Here, furthermore, are some Department of Commerce figures that illuminate the ever increasing pile of profits. After deducting from the national salary and wage bill of \$82,100,000,000 for 1945 the neat sum of \$22,100,000,000 paid to corporation officials, the department found that corporations profited \$1 on every \$7 they paid out in wages. However, in 1947 so rapidly had profits climbed that \$1 was made on every \$4 of wages paid.

Still using Department of Commerce figures, comparing the way profits are rising with the income of other social categories, we find that corporate profits increased 89.9 percent in 1947 above 1945, while farm income went up 35.6 per cent in that time, and wages and salaries only 27.9 per cent. But when from the total wages and salaries paid is deducted the compensation of corporation officials, workers’ wages are seen to have risen only 13.3 per cent in 1947 above 1945. A 89.9 per cent increase in profits – a 13.3 per cent increase in wages!

Perhaps these figures seem dry and uninteresting. Indeed they are not. Making this statement concrete, letu s suppose that corporate profits for 1947 were reduced to \$10,000,000,000 and that the other \$7,000,000,000 had been distributed in increased wages. That \$10,000,000,000 of profits would still be double the \$5,000,000,000 profits of 1939. Now what would those additional \$7,000,000,000 in wages have meant? One way to realize the difference to working people is this. The Bureau of Labor Statistics, in its meagre budget for workers, allows \$500 a year for the maintenance of a child, but the great majority of workers’ wages are far from even that low level for child maintenance. Those \$7,000,000,000 more distributed in wages could mean \$500 a year for 14,000,000 children. However, the capitalists are adamant against shelling out even a small fraction of this amount.

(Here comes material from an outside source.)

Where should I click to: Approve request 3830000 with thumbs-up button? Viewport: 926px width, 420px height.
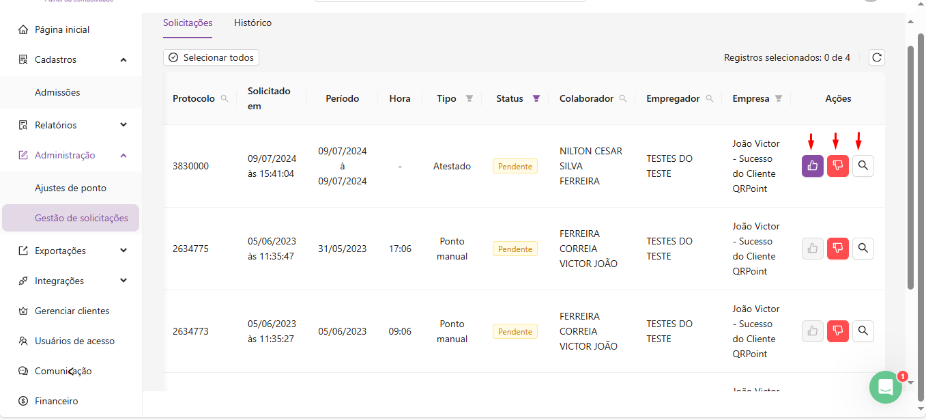click(x=812, y=166)
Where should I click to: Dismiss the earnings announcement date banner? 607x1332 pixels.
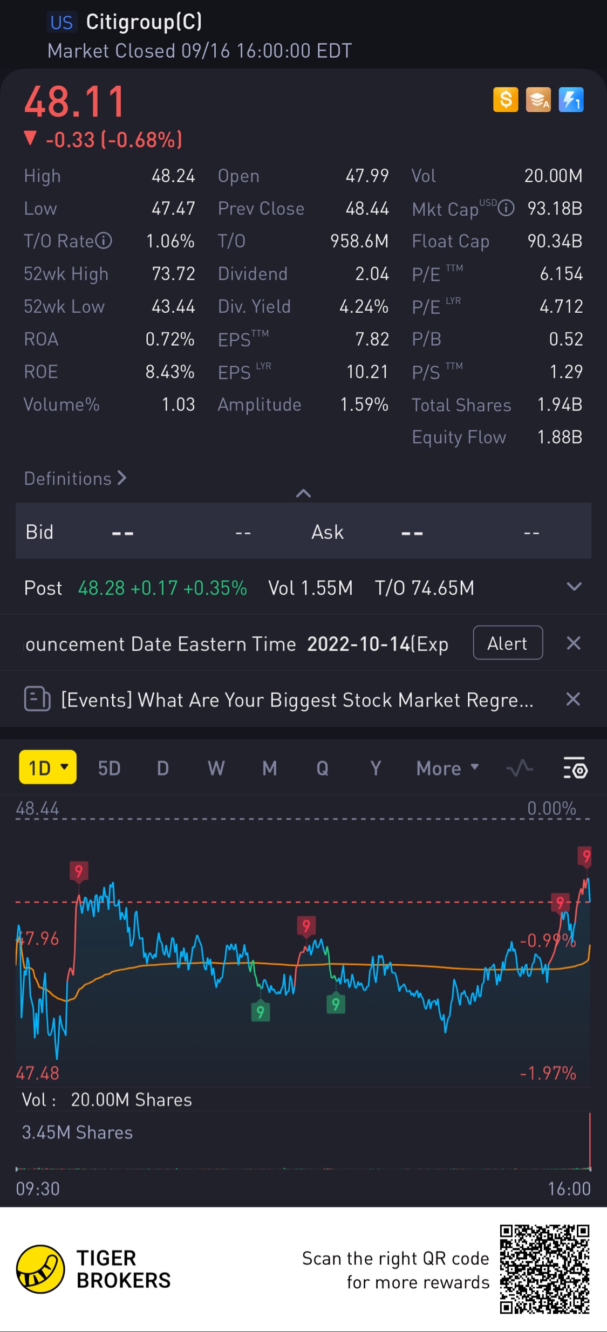pyautogui.click(x=574, y=643)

As a parting shot at the profit picture, we’ll take in the pictogram of profits in the latest issue of U.S. News & World Report. It shows the 1947 profits after taxes not at \$17,000,000,000 – the basis of the above calculations – but at \$18,500,000,000. And profits for this year, 1948, estimated on first quarter returns, will reach the high of \$21,000,000,000.

With the above picture of profits from several angles, one can gauge the rottenness of the capitalist position in the present struggle of workers for a decent living wage.